◆ **WHAT IS NEEDED**:
Restate verbatim the span of lines below between the line with "Open info for Cream Peonies centerpiece" and the line with "Collapse the Other Places panel", including those two lines, and only that span.

Stored data:
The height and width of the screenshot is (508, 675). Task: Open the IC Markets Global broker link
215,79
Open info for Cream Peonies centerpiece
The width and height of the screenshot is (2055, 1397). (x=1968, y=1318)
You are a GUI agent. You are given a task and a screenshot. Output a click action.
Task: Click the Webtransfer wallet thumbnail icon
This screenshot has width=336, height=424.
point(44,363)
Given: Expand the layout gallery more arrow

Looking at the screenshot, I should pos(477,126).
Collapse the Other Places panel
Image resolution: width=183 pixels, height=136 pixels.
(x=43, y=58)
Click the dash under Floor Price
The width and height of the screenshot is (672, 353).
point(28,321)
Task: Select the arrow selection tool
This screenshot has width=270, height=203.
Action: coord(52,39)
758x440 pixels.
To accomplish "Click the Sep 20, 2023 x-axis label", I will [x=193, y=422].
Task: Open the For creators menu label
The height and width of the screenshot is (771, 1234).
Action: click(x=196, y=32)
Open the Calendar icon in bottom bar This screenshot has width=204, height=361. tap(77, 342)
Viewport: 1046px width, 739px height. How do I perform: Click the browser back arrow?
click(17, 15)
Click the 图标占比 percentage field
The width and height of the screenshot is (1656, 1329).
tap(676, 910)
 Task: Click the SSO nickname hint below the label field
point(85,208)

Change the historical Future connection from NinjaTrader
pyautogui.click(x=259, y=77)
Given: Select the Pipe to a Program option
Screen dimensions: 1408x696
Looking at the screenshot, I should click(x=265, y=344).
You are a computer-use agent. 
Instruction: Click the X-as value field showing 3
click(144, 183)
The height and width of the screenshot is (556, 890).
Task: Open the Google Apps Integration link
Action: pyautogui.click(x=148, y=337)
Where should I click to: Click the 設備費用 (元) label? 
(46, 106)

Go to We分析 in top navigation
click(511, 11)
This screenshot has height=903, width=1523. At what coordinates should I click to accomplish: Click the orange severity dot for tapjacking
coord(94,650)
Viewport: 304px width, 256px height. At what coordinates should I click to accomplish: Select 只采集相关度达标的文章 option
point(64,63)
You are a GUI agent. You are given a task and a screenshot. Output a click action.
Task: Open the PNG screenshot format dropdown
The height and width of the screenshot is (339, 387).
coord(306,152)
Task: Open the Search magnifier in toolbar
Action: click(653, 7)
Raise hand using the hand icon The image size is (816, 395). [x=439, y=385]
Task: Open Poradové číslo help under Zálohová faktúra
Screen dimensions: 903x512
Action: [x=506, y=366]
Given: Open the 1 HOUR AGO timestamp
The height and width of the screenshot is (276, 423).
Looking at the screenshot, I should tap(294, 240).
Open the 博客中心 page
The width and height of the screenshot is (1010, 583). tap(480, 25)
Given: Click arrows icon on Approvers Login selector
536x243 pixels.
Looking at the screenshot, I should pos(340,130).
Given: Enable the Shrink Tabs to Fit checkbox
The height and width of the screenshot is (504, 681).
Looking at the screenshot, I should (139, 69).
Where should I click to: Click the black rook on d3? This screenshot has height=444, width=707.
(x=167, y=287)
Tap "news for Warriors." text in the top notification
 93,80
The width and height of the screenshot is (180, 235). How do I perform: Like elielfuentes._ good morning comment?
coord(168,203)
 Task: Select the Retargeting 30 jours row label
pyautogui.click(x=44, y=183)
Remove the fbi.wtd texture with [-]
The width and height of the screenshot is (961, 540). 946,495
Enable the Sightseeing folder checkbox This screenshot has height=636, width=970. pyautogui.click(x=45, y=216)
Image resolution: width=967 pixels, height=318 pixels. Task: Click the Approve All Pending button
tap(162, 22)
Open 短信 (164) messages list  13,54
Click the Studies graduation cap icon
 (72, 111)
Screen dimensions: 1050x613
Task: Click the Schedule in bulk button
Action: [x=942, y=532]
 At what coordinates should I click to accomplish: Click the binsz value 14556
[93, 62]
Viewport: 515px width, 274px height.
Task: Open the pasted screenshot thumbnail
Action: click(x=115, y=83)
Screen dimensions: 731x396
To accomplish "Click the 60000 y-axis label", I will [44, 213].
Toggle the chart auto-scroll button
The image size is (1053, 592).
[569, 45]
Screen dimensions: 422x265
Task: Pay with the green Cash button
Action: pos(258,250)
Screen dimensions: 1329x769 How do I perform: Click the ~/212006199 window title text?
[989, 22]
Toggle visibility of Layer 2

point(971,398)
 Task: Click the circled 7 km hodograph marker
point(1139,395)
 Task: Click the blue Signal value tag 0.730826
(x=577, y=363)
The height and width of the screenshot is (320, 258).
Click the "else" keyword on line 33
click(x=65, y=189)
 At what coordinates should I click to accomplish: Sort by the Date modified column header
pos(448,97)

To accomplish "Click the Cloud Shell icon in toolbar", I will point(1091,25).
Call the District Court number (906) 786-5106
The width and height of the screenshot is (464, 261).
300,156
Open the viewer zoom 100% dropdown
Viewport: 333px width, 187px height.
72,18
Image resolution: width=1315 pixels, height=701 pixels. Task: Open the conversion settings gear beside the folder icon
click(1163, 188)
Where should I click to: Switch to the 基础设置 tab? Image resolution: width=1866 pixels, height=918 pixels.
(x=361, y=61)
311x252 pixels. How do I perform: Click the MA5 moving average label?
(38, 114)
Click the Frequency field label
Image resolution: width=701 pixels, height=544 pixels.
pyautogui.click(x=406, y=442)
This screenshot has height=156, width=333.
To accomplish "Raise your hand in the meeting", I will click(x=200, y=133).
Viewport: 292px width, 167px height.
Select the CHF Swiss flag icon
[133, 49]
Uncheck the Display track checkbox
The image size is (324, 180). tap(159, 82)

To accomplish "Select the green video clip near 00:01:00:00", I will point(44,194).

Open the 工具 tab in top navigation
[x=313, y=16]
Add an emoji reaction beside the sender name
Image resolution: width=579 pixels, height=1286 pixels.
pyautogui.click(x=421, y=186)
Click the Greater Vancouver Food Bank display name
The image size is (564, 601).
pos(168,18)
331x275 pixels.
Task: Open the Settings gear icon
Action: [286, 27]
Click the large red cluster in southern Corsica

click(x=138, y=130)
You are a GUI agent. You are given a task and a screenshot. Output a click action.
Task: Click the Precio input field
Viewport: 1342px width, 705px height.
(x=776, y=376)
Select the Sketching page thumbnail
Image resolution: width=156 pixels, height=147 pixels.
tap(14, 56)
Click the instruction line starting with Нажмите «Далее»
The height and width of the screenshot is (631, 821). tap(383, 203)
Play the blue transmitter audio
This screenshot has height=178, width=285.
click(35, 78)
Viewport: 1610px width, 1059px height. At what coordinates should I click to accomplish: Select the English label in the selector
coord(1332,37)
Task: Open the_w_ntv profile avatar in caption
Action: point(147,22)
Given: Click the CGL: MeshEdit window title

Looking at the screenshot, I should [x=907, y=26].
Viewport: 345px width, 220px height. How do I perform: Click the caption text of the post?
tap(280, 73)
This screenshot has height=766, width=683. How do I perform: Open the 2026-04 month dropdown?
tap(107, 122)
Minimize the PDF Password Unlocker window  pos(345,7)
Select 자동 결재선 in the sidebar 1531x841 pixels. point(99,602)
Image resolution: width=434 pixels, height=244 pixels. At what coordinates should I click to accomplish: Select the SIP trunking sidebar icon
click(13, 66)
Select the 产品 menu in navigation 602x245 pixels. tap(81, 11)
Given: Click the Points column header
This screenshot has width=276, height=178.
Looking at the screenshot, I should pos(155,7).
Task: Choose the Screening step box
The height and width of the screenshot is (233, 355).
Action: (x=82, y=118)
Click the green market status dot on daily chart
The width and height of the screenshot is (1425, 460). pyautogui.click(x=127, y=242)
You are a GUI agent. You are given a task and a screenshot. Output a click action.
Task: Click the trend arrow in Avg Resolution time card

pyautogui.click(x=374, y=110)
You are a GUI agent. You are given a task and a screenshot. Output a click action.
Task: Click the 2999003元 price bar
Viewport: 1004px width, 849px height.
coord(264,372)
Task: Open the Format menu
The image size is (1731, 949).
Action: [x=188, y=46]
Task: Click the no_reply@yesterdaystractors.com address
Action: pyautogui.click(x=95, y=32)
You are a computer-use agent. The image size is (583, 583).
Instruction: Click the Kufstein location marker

◆ **ANSWER FOR THIS EXERCISE**:
Open info for Cream Peonies centerpiece
The width and height of the screenshot is (2055, 1397). (x=1968, y=1318)
You are a GUI agent. You are given a task and a screenshot. Output a click action.
Task: Click the Webtransfer wallet thumbnail icon
This screenshot has width=336, height=424.
point(44,363)
Given: Expand the layout gallery more arrow

Looking at the screenshot, I should pos(477,126).
Collapse the Other Places panel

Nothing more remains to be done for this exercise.